[rfc] drm/ttm/memcg: simplest initial memcg/ttm integration (v2)

Fri May 16 17:42:08 UTC 2025

On 5/16/25 18:41, Johannes Weiner wrote:
>>> Listen, none of this is even remotely new. This isn't the first cache
>>> we're tracking, and it's not the first consumer that can outlive the
>>> controlling cgroup.
>>
>> Yes, I knew about all of that and I find that extremely questionable
>> on existing handling as well.
> 
> This code handles billions of containers every day, but we'll be sure
> to consult you on the next redesign.

Well yes, please do so.

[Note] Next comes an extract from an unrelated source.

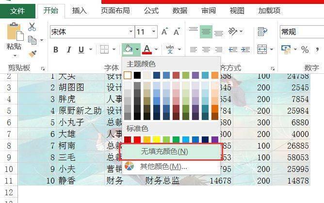Toggle Bold formatting
324x203 pixels.
(56, 50)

I'm working on Linux for around 30 years now and halve of that on device memory management.

And the subsystems I maintain is used by literally billion Android devices and HPC datacenters

One of the reasons we don't have a good integration between device memory and cgroups is because specific requirements have been ignored while designing cgroups.

That cgroups works for a lot of use cases doesn't mean that it does for all of them.

>> Memory pools which are only used to improve allocation performance
>> are something the kernel handles transparently and are completely
>> outside of any cgroup tracking whatsoever.
> 
> You're describing a cache. It doesn't matter whether it's caching CPU
> work, IO work or network packets.

A cache description doesn't really fit this pool here.

The memory properties are similar to what GFP_DMA or GFP_DMA32 provide.

The reasons we haven't moved this into the core memory management is because it is completely x86 specific and only used by a rather specific group of devices.

> What matters is what it takes to recycle those pages for other
> purposes - especially non-GPU purposes.

Exactly that, yes. From the TTM pool pages can be given back to the core OS at any time. It's just a bunch of extra CPU cycles.

> And more importantly, *what other memory in other cgroups they
> displace in the meantime*.

What do you mean with that?

Other cgroups are not affected by anything the allocating cgroup does, except for the extra CPU overhead while giving pages back to the core OS, but that is negligible we haven't even optimized this code path. 

> It's really not that difficult to see an isolation issue here.
> 
> Anyway, it doesn't look like there is a lot of value in continuing
> this conversation, so I'm going to check out of this subthread.

Please don't!

I absolutely need to get this knowledge into somebody head on the cgroup side or we will have this discussion over and over again.

Regards,
Christian.